--- Dataset items ---
+===+

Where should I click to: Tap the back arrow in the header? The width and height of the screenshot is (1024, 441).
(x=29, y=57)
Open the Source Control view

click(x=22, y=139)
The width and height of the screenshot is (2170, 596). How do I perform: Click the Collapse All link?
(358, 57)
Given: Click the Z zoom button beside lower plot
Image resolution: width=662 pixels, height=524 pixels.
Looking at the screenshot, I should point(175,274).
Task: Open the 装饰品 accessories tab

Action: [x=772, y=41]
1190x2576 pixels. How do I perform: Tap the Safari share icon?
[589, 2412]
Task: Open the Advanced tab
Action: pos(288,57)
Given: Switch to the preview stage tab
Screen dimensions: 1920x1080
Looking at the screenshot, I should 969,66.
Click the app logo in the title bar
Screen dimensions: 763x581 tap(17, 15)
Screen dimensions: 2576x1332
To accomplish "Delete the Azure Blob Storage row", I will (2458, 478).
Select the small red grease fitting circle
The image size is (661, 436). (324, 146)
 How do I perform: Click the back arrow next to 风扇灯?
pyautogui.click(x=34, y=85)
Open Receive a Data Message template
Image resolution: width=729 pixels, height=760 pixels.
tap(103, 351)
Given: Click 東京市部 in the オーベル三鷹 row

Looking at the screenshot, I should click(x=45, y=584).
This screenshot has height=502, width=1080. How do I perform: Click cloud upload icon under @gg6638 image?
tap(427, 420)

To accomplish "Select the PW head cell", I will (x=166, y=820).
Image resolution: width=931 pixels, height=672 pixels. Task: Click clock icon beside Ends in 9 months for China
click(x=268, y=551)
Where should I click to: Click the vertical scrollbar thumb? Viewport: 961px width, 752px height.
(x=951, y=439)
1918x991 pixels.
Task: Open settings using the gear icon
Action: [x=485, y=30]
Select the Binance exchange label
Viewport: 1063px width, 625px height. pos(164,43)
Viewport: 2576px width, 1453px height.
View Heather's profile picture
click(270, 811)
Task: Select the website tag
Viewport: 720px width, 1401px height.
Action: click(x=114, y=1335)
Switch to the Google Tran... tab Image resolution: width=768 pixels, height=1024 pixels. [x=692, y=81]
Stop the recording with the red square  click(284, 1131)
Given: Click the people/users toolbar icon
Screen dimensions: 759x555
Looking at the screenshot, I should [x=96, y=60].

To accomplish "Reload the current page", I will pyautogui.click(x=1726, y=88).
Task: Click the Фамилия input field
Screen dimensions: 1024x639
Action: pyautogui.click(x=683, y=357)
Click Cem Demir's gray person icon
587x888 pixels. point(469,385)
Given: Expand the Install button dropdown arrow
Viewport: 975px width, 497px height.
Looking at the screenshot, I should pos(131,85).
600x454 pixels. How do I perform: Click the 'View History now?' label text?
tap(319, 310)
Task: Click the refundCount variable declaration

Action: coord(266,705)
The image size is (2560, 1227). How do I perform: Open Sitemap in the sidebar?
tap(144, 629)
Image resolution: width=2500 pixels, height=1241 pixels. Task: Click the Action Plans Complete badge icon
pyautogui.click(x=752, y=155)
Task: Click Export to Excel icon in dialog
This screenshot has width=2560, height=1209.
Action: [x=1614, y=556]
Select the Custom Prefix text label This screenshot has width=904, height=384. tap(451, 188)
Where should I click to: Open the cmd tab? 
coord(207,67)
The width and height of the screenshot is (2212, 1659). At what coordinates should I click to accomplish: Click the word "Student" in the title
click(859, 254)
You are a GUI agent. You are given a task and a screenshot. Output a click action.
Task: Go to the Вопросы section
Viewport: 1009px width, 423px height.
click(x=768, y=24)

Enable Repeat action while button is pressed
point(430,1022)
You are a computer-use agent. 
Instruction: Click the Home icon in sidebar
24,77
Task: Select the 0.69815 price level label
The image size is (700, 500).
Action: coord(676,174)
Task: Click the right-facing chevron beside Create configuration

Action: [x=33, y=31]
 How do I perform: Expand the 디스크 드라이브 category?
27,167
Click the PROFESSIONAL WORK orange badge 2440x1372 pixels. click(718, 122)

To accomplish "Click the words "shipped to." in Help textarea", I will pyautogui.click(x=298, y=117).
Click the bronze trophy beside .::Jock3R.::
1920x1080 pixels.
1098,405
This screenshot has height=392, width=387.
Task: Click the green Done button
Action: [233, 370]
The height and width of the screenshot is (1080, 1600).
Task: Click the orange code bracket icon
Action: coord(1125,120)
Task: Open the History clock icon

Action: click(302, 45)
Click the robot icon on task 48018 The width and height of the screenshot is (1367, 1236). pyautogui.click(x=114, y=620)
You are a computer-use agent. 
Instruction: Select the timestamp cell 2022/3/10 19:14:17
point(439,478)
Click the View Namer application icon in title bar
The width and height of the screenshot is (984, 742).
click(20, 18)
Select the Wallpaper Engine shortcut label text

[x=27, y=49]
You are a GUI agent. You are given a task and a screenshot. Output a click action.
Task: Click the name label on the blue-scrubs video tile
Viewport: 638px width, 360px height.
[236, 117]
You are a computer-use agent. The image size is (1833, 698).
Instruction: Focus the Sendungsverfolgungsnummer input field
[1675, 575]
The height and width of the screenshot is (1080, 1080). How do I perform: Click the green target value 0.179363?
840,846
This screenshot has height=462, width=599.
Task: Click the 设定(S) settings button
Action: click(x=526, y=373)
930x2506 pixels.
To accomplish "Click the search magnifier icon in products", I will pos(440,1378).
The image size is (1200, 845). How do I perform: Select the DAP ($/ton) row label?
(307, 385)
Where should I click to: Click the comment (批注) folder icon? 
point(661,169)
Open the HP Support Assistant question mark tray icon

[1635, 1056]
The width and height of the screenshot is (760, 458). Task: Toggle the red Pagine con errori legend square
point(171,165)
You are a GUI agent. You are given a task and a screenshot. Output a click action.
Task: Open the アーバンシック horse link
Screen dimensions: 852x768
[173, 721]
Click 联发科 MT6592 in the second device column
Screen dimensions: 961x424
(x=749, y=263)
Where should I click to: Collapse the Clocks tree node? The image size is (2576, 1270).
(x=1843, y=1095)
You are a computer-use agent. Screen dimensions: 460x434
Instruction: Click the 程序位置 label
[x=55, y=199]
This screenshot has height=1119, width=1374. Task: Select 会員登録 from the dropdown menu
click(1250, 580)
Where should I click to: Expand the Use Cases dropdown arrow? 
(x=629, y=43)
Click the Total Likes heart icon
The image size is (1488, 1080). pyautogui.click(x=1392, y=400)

+===+

--- What you should do ---
Count the lines in the data above that contain the string "title", treating case as significant. Reply with the number only.

--- Worked solution ---
3